_PROVIDED TEXT:_

Question

Evaluate \( \lim_{x \to 0} \frac{\sin 2x + \sin 5x}{\sin 4x + \sin 6x} \):

• A. \( \frac{2}{5} \)
• B. \( \frac{7}{5} \)
• C. \( \frac{3}{7} \)
• D. \( \frac{7}{10} \)
• E. \( \frac{5}{7} \)

Hint:

When the limit leads to an indeterminate form \( \frac{0}{0} \), apply L'Hopital's rule by differentiating the numerator and denominator.

Answer 1

The Correct Option is D

We can apply L'Hopital's rule because the expression evaluates to \( \frac{0}{0} \) when \( x = 0 \). 
Differentiate the numerator and denominator: \[ {Numerator:} \quad \frac{d}{dx} \left( \sin 2x + \sin 5x \right) = 2\cos 2x + 5\cos 5x \] \[ {Denominator:} \quad \frac{d}{dx} \left( \sin 4x + \sin 6x \right) = 4\cos 4x + 6\cos 6x \] Now, substitute \( x = 0 \) into these derivatives: \[ {Numerator at } x = 0: \quad 2\cos 0 + 5\cos 0 = 2 + 5 = 7 \] \[ {Denominator at } x = 0: \quad 4\cos 0 + 6\cos 0 = 4 + 6 = 10 \] Thus, the limit is: \[ \frac{7}{10} \]

_DATASET CONTENT:_
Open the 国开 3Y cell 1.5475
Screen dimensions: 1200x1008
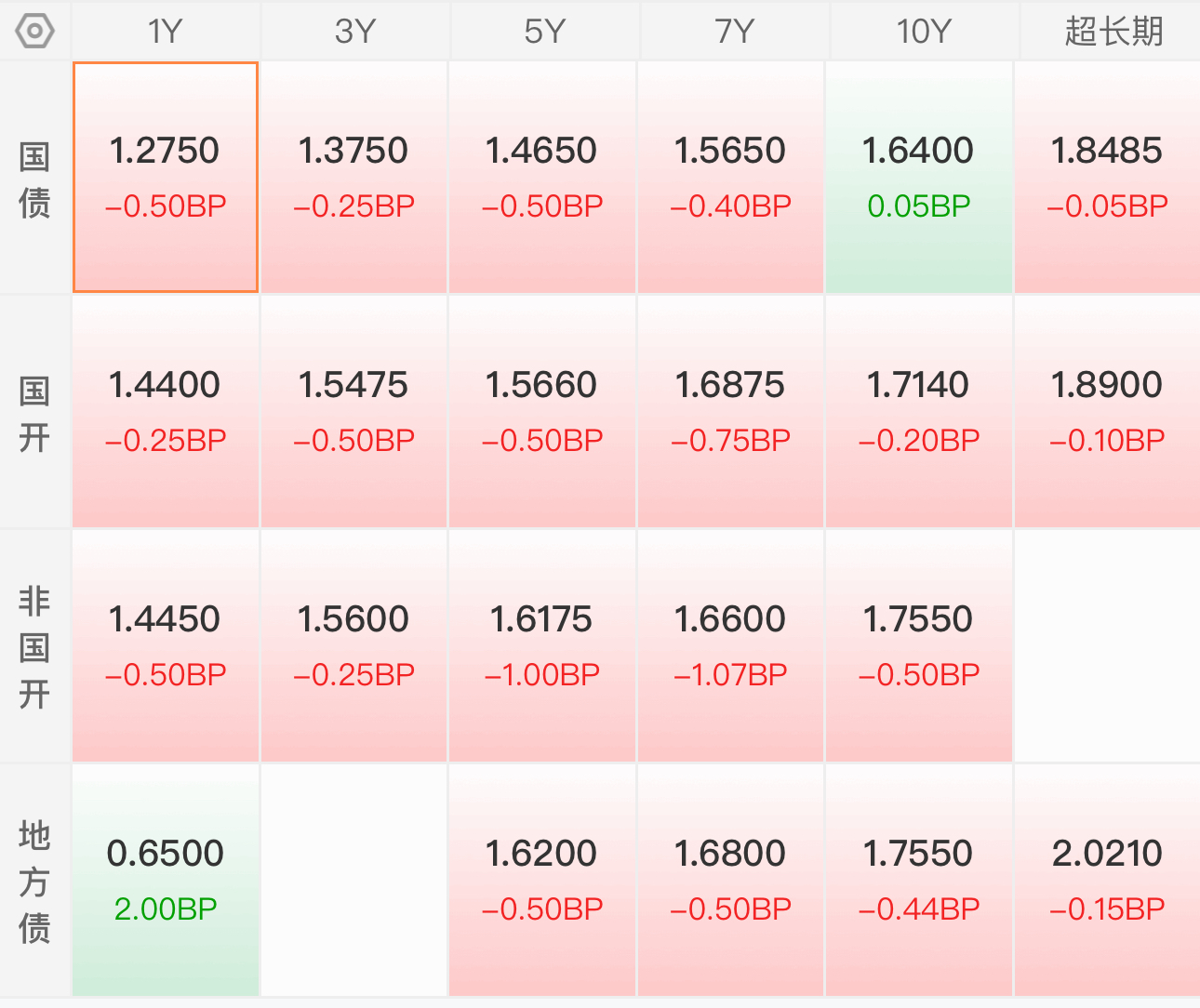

_REQUIRED WORK:_
A - Reproduce the part of the limit problem from "When the limit" up to and including "when \( x = 0 \).", character for character.
B - In the limit problem, what does the hint say to do when the limit gives the indeterminate form 0/0?

_ANSWER LIST:_
A -
When the limit leads to an indeterminate form \( \frac{0}{0} \), apply L'Hopital's rule by differentiating the numerator and denominator.

Answer 1

The Correct Option is D

We can apply L'Hopital's rule because the expression evaluates to \( \frac{0}{0} \) when \( x = 0 \).

B - Apply L'Hopital's rule by differentiating the numerator and denominator.